Exercise: Please report every line from the material that contains the word "computer".

%%

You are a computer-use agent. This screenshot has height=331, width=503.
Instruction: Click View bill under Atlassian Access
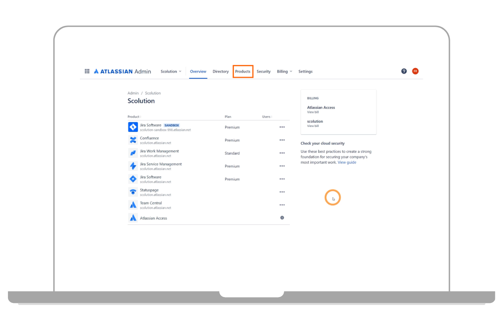[313, 112]
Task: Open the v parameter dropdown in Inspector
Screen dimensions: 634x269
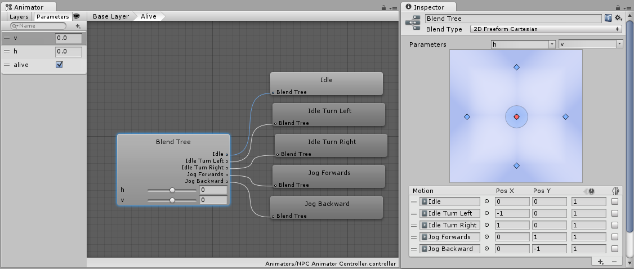Action: pyautogui.click(x=590, y=44)
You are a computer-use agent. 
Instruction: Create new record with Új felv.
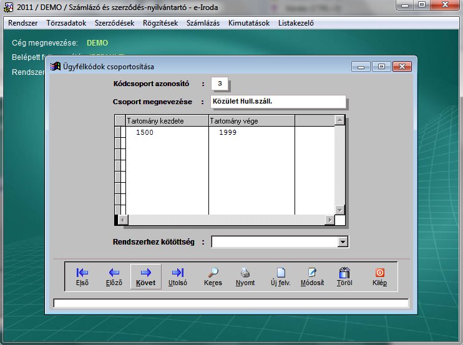[x=281, y=276]
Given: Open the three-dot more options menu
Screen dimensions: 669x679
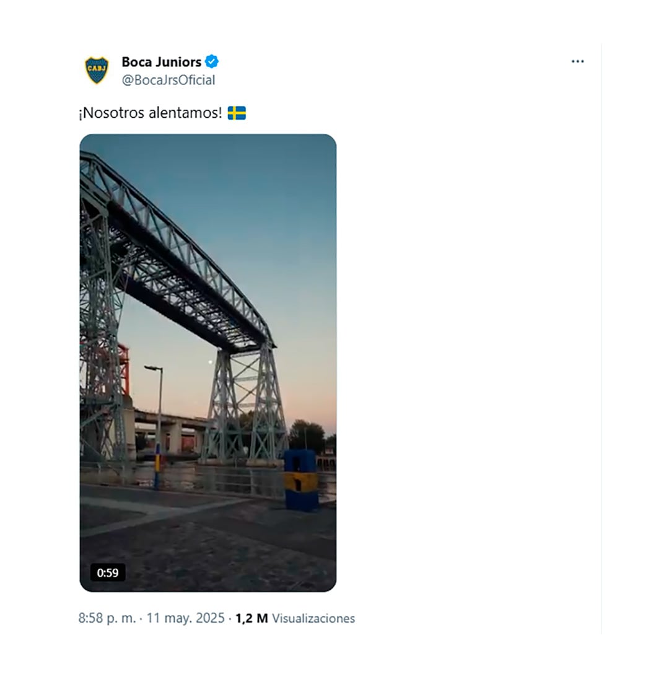Looking at the screenshot, I should (578, 61).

%%

Exercise output:
You are a computer-use agent. This screenshot has height=331, width=503.
You are a computer-use agent. 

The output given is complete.